_GIVEN INSTRUCTION_
Please gather and copy out every line in the records below that contains the word "panel". Case counts.

Items stored from a collection:
>>>>>
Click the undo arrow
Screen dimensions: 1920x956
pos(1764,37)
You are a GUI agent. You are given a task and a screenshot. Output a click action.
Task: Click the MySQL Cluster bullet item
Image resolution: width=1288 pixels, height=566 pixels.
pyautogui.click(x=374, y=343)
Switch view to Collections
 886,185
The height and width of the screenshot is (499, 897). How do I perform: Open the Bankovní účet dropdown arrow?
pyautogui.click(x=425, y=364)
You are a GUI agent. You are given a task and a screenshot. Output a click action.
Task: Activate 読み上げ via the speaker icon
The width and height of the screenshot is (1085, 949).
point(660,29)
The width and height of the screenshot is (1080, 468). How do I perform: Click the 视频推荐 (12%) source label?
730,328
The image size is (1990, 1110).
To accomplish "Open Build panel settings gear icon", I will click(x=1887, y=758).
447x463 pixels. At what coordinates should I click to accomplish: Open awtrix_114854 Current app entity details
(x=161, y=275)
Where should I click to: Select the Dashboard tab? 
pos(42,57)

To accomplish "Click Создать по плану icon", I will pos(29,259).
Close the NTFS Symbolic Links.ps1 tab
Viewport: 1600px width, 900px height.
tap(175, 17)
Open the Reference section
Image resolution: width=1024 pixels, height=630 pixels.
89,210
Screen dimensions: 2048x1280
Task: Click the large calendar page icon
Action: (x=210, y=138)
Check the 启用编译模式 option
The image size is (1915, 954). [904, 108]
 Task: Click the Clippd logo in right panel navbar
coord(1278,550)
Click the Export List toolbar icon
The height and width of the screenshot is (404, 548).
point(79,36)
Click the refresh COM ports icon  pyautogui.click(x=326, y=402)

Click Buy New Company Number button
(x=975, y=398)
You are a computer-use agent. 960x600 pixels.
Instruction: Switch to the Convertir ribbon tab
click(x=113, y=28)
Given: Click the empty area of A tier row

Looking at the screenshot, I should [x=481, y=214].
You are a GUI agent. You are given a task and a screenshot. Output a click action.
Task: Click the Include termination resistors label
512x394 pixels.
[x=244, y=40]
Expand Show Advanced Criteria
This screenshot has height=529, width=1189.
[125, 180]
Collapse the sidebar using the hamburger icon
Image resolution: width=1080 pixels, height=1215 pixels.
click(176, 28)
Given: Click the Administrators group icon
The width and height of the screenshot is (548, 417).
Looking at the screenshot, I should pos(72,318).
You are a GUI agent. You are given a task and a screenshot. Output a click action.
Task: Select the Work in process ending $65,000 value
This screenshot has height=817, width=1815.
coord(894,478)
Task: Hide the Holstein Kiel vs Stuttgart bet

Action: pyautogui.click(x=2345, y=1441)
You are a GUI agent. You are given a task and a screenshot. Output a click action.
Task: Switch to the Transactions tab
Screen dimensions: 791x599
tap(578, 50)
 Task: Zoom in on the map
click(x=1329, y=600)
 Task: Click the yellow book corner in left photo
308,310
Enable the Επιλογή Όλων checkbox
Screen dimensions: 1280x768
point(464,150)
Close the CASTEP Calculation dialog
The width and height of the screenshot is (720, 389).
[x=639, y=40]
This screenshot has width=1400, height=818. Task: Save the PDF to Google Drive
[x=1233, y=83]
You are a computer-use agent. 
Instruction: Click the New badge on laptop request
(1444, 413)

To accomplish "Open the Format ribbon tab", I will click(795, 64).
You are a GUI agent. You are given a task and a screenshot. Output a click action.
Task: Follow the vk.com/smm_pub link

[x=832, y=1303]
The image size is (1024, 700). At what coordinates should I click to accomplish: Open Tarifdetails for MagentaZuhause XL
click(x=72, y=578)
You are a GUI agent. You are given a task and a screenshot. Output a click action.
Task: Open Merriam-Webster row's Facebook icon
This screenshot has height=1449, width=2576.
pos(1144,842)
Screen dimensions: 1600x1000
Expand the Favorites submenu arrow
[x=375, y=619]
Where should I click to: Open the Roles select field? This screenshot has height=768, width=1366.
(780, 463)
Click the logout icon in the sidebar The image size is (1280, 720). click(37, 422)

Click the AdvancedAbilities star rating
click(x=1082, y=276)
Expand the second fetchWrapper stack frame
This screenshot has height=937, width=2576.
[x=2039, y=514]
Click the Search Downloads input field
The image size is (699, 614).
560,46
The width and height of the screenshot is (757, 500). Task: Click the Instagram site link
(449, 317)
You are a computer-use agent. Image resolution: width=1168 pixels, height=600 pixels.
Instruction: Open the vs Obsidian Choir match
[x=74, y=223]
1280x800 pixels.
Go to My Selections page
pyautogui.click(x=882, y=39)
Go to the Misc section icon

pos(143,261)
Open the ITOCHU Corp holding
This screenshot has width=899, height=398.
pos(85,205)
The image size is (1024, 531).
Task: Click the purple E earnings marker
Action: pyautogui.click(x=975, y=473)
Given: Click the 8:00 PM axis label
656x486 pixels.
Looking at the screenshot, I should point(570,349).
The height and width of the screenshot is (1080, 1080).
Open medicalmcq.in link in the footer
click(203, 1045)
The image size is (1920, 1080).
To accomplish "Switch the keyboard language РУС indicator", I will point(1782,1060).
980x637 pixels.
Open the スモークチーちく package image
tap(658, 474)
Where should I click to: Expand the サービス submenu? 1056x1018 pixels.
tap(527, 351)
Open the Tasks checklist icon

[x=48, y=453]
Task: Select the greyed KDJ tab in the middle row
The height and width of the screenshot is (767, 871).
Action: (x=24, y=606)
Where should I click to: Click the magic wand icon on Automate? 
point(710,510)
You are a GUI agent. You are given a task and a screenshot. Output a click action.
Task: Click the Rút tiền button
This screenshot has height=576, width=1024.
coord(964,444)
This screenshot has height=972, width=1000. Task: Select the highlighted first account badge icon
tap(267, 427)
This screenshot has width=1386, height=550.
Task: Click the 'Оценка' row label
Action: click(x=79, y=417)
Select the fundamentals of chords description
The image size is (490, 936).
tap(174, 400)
<<<<<
_EXERCISE RESULT_
To accomplish "Open Build panel settings gear icon", I will click(x=1887, y=758).
 Task: Click the Clippd logo in right panel navbar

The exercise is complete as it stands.